🤖 AI Summary
This work addresses the limitations of existing single-image 3D human reconstruction methods, which rely on rigid joint transformations and struggle to capture realistic clothing dynamics. To overcome this, we propose DynaAvatar, a novel framework that, for the first time, enables zero-shot generation of animatable 3D human avatars from a single image while accurately recovering motion-induced clothing deformations. Built upon a Transformer-based feedforward architecture, DynaAvatar directly predicts dynamic 3D Gaussian deformations without requiring test-time optimization.
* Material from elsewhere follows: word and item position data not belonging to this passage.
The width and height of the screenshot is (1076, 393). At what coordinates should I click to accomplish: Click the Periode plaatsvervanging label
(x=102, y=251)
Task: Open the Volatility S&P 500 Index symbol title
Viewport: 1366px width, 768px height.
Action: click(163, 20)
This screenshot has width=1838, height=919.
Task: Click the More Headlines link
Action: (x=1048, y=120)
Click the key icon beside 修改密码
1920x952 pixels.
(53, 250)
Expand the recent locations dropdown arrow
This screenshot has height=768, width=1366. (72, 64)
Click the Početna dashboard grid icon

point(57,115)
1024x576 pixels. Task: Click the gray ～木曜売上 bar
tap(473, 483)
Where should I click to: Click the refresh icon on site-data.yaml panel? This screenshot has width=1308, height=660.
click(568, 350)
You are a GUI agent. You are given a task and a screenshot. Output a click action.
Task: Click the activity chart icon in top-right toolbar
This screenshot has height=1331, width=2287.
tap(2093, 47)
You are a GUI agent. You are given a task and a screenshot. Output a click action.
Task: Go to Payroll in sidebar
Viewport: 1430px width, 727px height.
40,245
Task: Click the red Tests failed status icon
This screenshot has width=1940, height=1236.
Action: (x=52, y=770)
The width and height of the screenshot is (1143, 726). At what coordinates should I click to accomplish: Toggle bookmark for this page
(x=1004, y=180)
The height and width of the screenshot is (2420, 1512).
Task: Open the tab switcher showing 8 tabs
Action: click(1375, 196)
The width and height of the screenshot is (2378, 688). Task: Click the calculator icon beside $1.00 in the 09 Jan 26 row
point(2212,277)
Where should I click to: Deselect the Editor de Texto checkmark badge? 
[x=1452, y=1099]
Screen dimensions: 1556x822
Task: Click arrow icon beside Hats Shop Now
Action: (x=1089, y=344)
The method leverages static-to-dynamic knowledge transfer, lightweight LoRA fine-tuning, a DynaFlow optical flow-guided loss, and an SMPL-X re-annotation strategy to significantly enhance the fidelity of dynamic clothing modeling. Experiments demonstrate that DynaAvatar substantially outperforms current approaches in both visual realism and generalization capability.
📝 Abstract
Existing single-image 3D human avatar methods primarily rely on rigid joint transformations, limiting their ability to model realistic cloth dynamics. We present DynaAvatar, a zero-shot framework that reconstructs animatable 3D human avatars with motion-dependent cloth dynamics from a single image. Trained on large-scale multi-person motion datasets, DynaAvatar employs a Transformer-based feed-forward architecture that directly predicts dynamic 3D Gaussian deformations without subject-specific optimization. To overcome the scarcity of dynamic captures, we introduce a static-to-dynamic knowledge transfer strategy: a Transformer pretrained on large-scale static captures provides strong geometric and appearance priors, which are efficiently adapted to motion-dependent deformations through lightweight LoRA fine-tuning on dynamic captures. We further propose the DynaFlow loss, an optical flow-guided objective that provides reliable motion-direction geometric cues for cloth dynamics in rendered space. Finally, we reannotate the missing or noisy SMPL-X fittings in existing dynamic capture datasets, as most public dynamic capture datasets contain incomplete or unreliable fittings that are unsuitable for training high-quality 3D avatar reconstruction models. Experiments demonstrate that DynaAvatar produces visually rich and generalizable animations, outperforming prior methods.